Investment Property Mortgage Rates
So long as you meet the qualification criteria and can make at least the minimum down payment on your investment property, you should qualify for the same mortgage rates and terms as those offered on principal residence mortgages – these include fixed, variable and adjustable rate mortgages.
It’s important to note, however, that some smaller lenders don’t offer investment property mortgages at all – or, if they do, they add a small premium to the rate, such as +0.30 per cent. But all of Canada’s Big Banks will offer rates and terms similar to what is available for any residential mortgage.
To qualify for an investment property mortgage, you will need to provide your lender with:
- the Agreement of Purchase and Sale
- proof of a sizeable down payment
- proof of steady income, usually in the form of a job letter and pay stubs or Notice of Assessment for two years of T1 Generals (self-employed)
- proof of existing renters, if there are any
- zoning documentation to prove you are purchasing a residential property and not a commercial property
Your lender will also need to run a credit check and calculate your debt coverage ratio.
Similar to when you took out the mortgage on your principal residence, you can choose to have either a bank* or a mortgage broker help you get pre-approved and then approved for investment property financing.

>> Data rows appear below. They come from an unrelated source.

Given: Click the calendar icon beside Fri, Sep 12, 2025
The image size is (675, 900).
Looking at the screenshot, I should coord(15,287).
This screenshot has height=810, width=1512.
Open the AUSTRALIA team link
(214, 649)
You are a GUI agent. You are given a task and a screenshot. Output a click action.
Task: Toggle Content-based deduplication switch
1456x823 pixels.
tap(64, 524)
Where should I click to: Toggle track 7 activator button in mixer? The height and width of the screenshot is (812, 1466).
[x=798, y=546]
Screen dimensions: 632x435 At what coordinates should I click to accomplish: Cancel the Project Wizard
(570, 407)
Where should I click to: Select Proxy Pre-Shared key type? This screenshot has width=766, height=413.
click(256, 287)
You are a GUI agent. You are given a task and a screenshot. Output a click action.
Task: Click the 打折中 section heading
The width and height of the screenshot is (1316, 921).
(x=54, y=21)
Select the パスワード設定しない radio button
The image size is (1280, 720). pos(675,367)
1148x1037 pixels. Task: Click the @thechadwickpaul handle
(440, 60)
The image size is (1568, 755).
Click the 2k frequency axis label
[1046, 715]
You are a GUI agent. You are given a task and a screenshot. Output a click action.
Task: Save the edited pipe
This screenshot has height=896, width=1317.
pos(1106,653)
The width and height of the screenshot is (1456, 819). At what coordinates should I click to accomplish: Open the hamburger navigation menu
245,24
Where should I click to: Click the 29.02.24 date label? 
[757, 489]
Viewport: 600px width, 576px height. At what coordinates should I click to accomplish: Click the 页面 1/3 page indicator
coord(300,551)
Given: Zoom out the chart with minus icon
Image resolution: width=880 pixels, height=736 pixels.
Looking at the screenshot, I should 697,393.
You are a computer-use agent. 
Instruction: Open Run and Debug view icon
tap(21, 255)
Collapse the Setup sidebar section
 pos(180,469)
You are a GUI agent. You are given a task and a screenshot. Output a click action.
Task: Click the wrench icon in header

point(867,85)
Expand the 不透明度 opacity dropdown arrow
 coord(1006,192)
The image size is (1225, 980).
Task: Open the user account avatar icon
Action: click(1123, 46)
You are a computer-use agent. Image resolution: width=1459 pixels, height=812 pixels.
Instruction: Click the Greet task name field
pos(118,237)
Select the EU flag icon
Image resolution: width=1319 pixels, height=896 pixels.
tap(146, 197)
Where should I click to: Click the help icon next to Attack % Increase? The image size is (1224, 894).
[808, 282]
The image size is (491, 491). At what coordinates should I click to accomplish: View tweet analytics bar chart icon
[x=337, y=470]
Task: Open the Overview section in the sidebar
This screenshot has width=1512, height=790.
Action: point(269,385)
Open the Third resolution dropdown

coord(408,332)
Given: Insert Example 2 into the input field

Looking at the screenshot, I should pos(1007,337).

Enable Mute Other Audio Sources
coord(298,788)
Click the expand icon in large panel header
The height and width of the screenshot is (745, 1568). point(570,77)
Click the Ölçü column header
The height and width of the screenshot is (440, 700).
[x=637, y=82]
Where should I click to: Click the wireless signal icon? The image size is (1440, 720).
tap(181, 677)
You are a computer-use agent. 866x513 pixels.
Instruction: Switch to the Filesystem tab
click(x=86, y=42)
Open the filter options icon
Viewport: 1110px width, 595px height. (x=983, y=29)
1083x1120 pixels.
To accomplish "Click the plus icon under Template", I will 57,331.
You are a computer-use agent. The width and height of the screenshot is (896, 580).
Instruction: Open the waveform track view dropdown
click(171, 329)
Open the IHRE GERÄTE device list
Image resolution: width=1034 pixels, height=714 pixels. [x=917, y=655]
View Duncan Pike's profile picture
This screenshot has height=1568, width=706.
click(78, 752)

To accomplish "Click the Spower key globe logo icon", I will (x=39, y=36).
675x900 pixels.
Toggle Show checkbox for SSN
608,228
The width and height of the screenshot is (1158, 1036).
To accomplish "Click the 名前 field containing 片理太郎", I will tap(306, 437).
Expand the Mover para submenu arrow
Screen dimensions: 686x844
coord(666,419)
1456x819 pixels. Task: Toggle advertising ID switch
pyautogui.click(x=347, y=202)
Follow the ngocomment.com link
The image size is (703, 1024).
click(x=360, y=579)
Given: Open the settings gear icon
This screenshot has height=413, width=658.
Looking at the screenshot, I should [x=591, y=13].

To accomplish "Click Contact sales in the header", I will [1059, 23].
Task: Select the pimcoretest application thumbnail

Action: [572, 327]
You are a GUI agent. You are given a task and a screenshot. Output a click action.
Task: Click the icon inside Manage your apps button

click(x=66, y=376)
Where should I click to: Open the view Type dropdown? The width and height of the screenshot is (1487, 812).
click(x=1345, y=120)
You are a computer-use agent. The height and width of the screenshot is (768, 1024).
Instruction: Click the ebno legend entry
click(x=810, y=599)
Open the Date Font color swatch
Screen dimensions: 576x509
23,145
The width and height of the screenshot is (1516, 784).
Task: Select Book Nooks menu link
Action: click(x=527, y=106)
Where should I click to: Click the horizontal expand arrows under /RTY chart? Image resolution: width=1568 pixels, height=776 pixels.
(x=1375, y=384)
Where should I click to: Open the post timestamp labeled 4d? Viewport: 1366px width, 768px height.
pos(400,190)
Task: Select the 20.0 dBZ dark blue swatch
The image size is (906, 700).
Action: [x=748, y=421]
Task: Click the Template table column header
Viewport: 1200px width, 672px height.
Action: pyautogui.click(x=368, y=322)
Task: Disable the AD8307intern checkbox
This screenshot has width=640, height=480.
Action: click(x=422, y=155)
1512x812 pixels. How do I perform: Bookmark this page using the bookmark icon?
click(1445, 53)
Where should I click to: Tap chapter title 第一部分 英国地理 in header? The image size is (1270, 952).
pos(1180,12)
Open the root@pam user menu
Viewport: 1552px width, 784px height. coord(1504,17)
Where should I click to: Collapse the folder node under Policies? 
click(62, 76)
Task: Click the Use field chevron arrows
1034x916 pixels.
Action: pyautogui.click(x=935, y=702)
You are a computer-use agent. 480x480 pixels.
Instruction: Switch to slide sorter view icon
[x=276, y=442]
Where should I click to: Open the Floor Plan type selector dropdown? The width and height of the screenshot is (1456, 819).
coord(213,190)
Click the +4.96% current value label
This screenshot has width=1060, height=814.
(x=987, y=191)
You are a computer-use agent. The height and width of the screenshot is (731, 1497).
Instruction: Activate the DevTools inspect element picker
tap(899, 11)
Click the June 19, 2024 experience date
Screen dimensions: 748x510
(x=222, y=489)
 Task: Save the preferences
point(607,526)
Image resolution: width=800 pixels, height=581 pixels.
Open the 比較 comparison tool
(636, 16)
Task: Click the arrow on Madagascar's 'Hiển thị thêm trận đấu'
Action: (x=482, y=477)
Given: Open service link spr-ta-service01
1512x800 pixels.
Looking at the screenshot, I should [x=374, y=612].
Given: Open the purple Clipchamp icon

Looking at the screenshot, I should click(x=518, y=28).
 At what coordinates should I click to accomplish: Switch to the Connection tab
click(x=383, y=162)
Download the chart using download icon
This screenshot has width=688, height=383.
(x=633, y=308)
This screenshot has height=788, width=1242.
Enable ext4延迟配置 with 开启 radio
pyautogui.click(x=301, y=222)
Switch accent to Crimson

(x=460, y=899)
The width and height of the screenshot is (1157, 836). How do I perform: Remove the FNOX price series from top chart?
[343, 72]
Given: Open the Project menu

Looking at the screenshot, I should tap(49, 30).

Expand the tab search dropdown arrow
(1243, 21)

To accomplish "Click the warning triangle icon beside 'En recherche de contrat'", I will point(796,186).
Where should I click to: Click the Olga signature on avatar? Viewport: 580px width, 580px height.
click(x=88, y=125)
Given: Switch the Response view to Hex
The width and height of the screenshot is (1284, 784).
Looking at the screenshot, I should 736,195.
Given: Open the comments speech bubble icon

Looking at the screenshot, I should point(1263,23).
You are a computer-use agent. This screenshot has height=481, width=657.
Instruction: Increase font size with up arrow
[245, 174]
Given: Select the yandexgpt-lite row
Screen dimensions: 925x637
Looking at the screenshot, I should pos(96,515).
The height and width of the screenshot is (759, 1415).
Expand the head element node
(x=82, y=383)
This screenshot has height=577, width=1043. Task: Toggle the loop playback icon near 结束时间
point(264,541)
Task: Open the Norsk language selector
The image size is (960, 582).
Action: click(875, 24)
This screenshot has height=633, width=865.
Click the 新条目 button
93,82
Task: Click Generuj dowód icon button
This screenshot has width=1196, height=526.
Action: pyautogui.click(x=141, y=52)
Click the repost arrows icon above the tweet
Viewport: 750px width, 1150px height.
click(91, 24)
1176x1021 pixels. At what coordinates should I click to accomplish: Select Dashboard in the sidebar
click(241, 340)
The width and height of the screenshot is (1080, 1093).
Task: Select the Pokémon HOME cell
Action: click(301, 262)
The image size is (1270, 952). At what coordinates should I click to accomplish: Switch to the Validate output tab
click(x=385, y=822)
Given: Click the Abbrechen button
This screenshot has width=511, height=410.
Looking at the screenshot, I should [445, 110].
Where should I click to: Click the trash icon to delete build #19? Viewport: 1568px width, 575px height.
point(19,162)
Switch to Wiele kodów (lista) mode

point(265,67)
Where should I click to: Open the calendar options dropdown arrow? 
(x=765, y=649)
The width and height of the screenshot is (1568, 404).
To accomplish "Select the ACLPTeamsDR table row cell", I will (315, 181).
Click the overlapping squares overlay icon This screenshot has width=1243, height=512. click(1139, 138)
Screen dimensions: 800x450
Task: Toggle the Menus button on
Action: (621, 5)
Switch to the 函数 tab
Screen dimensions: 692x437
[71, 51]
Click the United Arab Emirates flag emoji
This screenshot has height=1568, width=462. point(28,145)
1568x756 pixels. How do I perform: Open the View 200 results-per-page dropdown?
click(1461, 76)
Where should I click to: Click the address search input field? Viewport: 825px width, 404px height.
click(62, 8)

With investment property mortgages, it could be even more important to consider working with a mortgage broker because of their experience with other investors and familiarity with the special financing conditions required by individual lenders.
The other benefits of working with a mortgage broker are obvious: they only need to pull your credit report once, they shop around for you and they look for a product and rate that will match your financial situation. The best part is that you don't have to pay them for their services - instead, the lender you end up getting financing from pays the mortgage broker a fee.